Other experts told reporters the goal to halt temperature increases beyond two-2.5 degrees centigrade is achievable if policymakers are willing to follow their recommendations for mitigation and adaptation to climate change.
That demands stabilising atmospheric concentrations at the equivalent of no more than 450,000 parts per million of CO2 (compared to parts per million CO2 equivalent today), according to the study. This would require global CO2 emissions to peak no later than 2015-2020 at not much above their current level and decline by 2100 to about a third of that value.

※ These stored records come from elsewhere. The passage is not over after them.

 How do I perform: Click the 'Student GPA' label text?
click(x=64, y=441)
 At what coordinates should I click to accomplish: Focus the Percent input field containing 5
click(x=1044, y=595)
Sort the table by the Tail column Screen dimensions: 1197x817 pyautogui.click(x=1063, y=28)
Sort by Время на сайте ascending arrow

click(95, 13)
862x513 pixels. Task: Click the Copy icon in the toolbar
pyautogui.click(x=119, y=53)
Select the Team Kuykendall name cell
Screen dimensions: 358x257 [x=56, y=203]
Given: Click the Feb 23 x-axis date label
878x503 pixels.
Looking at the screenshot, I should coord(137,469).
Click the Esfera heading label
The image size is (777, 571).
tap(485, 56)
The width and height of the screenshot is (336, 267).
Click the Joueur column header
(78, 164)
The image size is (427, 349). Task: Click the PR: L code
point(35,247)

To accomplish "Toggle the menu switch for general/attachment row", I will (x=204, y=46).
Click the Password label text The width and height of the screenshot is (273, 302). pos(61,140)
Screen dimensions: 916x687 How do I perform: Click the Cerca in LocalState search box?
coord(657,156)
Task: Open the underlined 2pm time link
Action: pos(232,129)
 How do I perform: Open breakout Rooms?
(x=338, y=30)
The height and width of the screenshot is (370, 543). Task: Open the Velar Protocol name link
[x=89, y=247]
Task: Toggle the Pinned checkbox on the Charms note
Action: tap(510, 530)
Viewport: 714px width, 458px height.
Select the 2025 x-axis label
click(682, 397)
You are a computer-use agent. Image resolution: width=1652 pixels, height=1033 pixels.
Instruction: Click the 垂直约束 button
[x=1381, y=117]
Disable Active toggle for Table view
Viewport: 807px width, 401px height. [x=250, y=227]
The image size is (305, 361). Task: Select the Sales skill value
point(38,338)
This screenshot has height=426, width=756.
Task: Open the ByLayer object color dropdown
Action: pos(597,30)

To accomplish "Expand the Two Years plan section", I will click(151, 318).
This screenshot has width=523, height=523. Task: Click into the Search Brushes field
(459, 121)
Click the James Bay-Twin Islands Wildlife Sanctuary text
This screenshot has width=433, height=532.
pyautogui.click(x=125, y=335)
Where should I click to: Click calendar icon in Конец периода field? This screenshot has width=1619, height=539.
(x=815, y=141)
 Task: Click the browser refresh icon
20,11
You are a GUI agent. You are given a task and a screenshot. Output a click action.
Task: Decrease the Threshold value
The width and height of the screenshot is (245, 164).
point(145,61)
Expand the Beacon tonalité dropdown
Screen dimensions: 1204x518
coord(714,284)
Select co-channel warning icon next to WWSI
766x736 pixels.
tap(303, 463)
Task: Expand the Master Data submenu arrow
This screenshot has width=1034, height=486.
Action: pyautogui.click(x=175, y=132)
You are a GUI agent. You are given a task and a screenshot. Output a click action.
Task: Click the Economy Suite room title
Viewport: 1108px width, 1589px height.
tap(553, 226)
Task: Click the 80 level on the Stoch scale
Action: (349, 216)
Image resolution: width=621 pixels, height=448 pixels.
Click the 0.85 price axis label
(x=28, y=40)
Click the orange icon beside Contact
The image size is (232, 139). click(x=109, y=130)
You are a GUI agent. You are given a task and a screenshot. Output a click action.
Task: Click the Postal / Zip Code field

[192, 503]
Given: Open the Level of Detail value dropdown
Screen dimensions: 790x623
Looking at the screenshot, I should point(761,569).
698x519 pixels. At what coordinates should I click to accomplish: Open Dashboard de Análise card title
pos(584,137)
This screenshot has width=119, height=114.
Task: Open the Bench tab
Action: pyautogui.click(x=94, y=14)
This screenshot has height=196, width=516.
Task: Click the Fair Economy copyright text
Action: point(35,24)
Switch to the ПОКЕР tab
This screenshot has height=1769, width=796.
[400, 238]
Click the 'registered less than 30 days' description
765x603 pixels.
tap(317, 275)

The study's authors urged policymakers to take immediate steps for energy efficiency in the transport sector, environmental measures in urban construction, and expanded use of biofuels and other renewable sources.
"These steps will contribute to achievement of the U.N. Millennium Development Goals (MDGs); failing to do so will make these goals much harder, if not impossible to reach," said Peter Raven, a biodiversity expert and former president of Sigma Xi, a U.S.-based research group with more than 60,000 members worldwide that carried out the study in collaboration with the U.N. Foundation.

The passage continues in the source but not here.